→ **Dataset entries**:

================================

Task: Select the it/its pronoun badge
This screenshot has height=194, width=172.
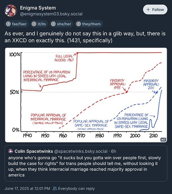Action: pyautogui.click(x=39, y=24)
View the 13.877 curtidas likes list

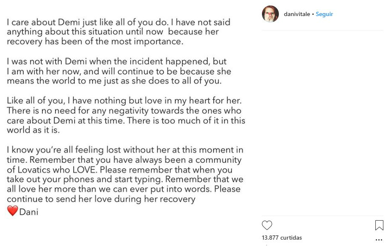point(282,238)
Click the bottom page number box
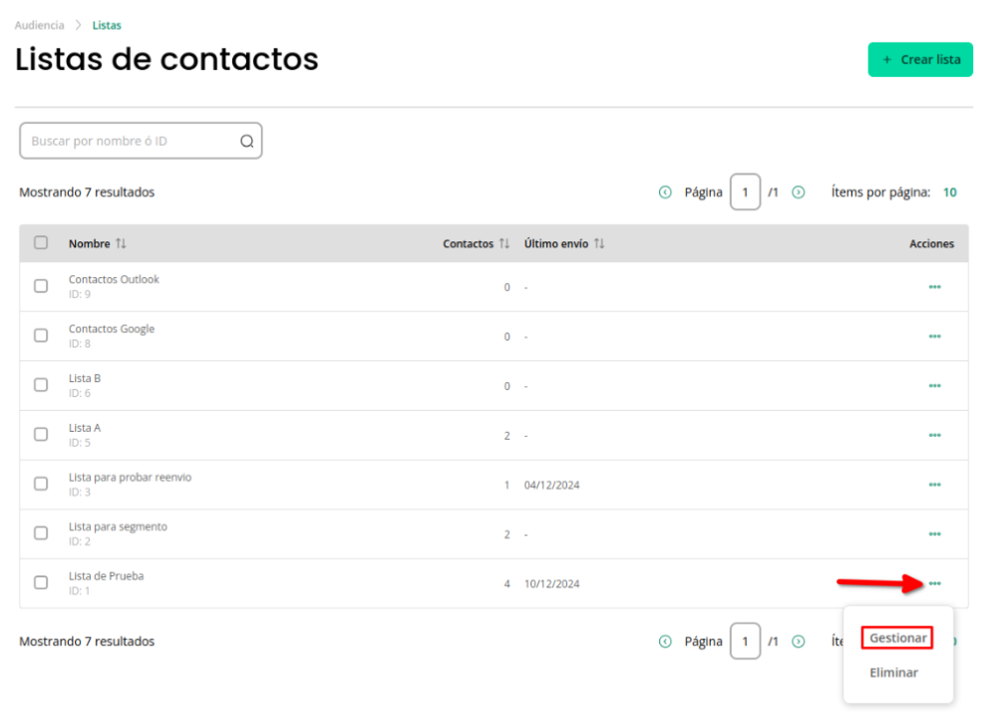 coord(745,641)
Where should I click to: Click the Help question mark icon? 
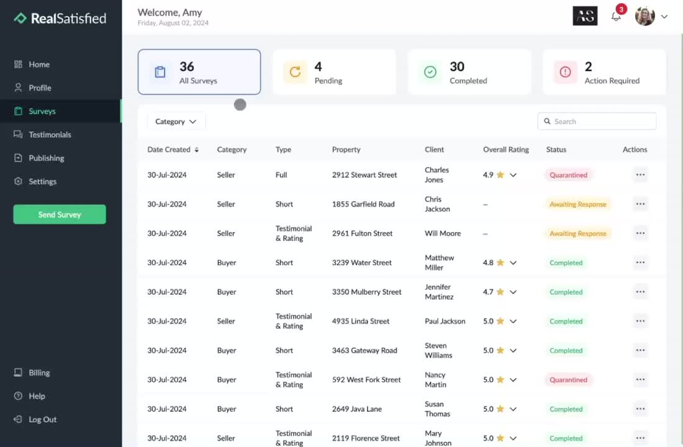pos(18,396)
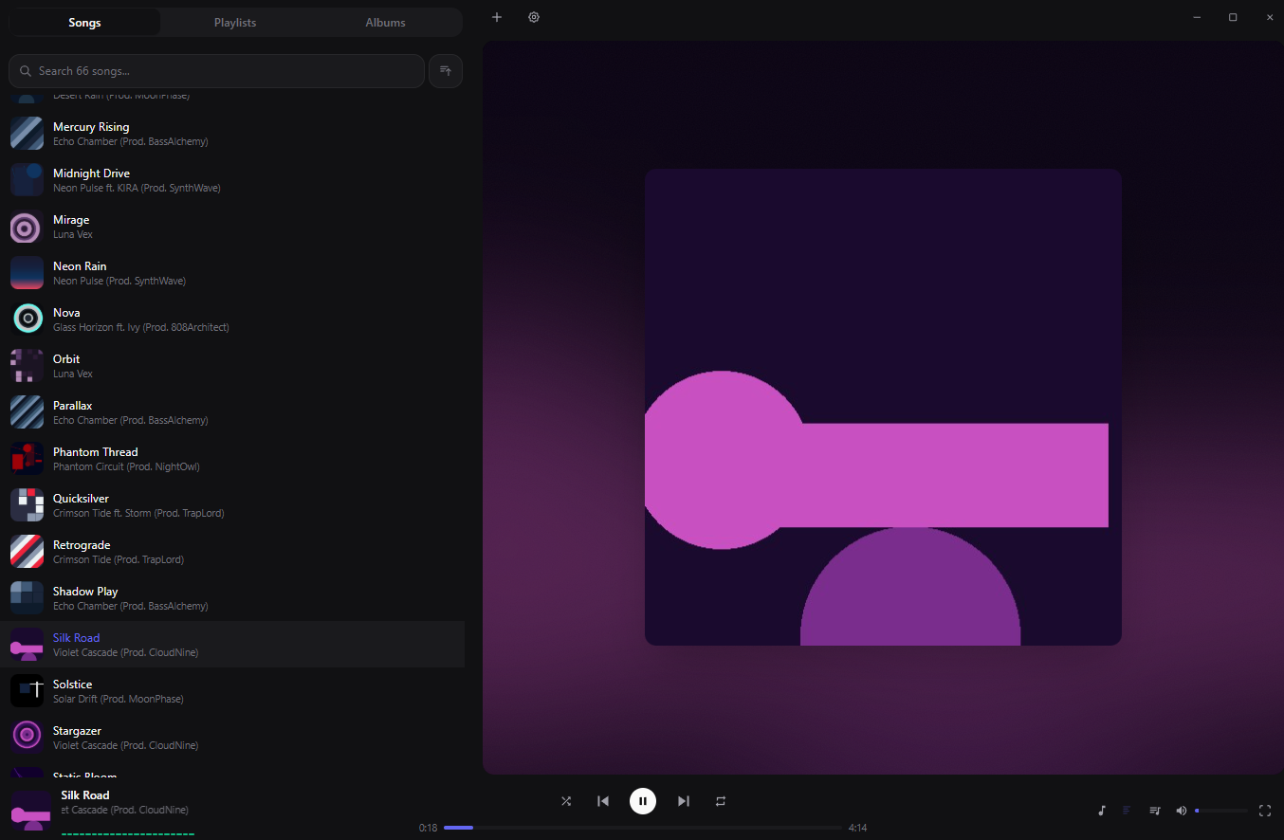The width and height of the screenshot is (1284, 840).
Task: Switch to the Playlists tab
Action: point(235,23)
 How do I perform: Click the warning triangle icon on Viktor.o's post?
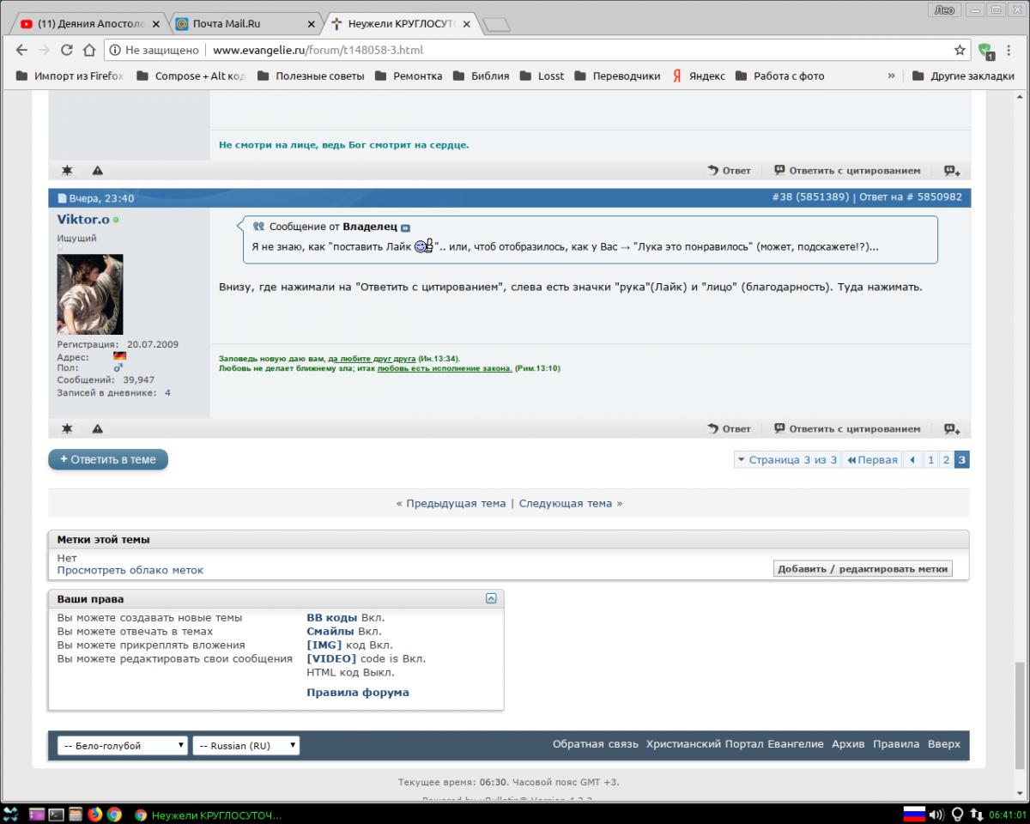pos(98,429)
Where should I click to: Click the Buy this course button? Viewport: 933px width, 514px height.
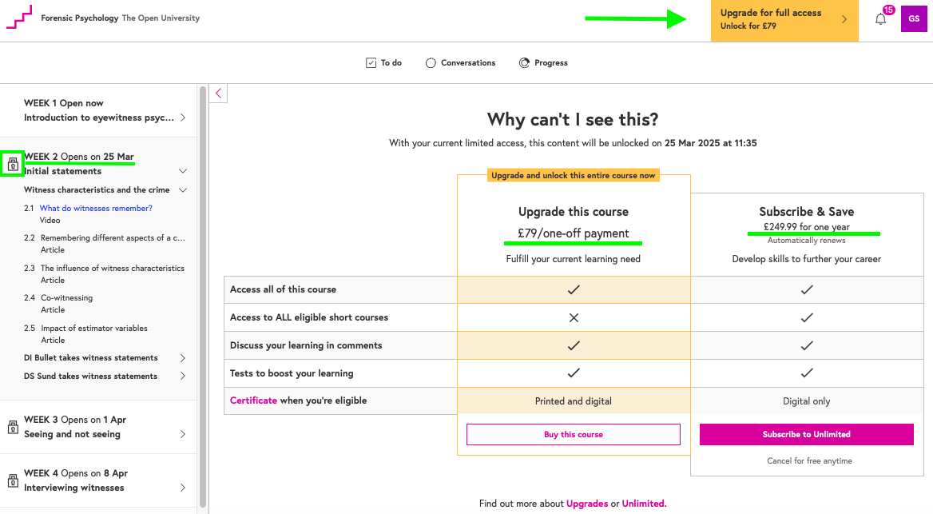[x=573, y=434]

================================

→ **What needs to be done**: Could you write out again, exactly, the lines from the line containing "How do I perform: Click" through the last line of the records above? Leave out the pictures.

→ **The completed task**:
 How do I perform: Click the warning triangle icon on Viktor.o's post?
pos(98,429)
Where should I click to: Click the Buy this course button? Viewport: 933px width, 514px height.
[x=573, y=434]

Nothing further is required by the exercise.